Direktur Eksekutif Perludem, Titi Anggraini, mengatakan Perludem meminta MK menafsirkan konstitusisionalitas pemilu serentak dengan lima kotak.
“Dengan fakta-fatka dan argumentasi hukum baru dalam pandangan Perludem dan didukung ahli yang kita hadirkan, kami memandang pemilu serentak 5 kotak (suara) tidak mampu memenuhi asas kepemiluan yang dikehendaki putusan MK terdahulu,” ujar Titi di Gedung MK, Jakarta Pusat, Senin (13/1/2020).
Dalam putusan terdahulu, MK memandang keserentakan pemilu bertujuan memperkuat sistem presidensial dan menegaskan efisiensi pelaksanaan pemilu.
“Namun, dalam praktiknya (pemilu serentak) kurang manusiawi dari sisi beban,” lanjut Titi.

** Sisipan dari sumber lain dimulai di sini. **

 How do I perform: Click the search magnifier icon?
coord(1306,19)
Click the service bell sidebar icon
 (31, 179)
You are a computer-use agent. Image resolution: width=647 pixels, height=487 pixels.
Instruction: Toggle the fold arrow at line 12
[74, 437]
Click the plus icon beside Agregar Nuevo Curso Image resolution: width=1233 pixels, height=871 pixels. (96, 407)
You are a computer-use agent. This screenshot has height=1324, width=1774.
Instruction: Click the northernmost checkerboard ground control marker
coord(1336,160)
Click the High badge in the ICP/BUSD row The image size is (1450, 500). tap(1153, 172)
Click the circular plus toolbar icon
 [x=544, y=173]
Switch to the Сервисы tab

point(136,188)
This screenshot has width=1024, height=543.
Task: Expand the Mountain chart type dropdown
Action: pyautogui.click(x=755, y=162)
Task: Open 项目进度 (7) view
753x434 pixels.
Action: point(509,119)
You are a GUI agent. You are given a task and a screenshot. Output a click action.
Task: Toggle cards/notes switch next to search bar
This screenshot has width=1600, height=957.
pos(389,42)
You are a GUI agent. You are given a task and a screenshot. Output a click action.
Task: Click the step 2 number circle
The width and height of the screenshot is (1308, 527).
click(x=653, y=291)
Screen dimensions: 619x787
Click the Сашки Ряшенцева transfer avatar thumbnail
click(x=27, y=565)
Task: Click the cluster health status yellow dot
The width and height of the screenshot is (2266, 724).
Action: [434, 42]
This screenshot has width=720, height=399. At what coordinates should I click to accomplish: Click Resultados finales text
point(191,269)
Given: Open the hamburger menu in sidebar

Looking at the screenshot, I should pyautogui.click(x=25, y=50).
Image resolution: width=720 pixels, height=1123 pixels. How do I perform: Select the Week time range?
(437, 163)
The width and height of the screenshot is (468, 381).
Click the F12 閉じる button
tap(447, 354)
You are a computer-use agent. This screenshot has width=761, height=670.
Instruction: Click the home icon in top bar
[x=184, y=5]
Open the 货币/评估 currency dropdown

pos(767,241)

Sehingga, Perludem meminta MK menyatakan keserentakan pemilu bisa dibagi menjadi dua.
“Kami minta bahwa mahkamah menyatakan keserentakan pemilu yang dimaksud adalah pemilu serentak nasional untuk memilih DPR, DPD dan Presiden secara berbarengan,” ujar Titi.
“Lalu, dengan selang dua tahun setelahnya diselenggarakan pemilu serentak daerah untuk memilih DPRD provinsi, kabupaten dan kota dan kepala daerah provinsi, kabupaten dan kota,” jelasnya melanjutkan.
Pasal 167 ayat (3) UU Pemilu mengatur bahwa pemungutan suara dilaksanakan secara serentak pada hari libur atau hari yang diliburkan secara nasional.
Sementara itu, pasal 201 ayat (7) UU Pilkada menyatakan bahwa Gubernur dan Wakil Gubernur, Bupati dan Wakil Bupati serta Wali Kota dan Wakil Wali Kota hasil pemilihan tahun 2020 menjabat sampai dengan tahun 2024.
Adapun pada Senin (13/1/2020) permohonan uji materi perkara nomor 55/PUU-XVII/2019 ini memasuki sidang lanjutan dengan agenda mendengarkan keterangan ahli.
Ada dua orang ahli yang dihadirkan oleh Perludem.
Keduanya yakni dosen Hukum Tata Negara dan Peneliti Pusat Studi Konstitusi (PUSaKO) Fakultas Hukum Universitas Andalas, Khairul Fahmi, dan peneliti senior Perludem Didik Supriyanto.
Sementara MK menghadirkan ahli Ketua KPU Periode 2004-2007 Ramlan Surbakti.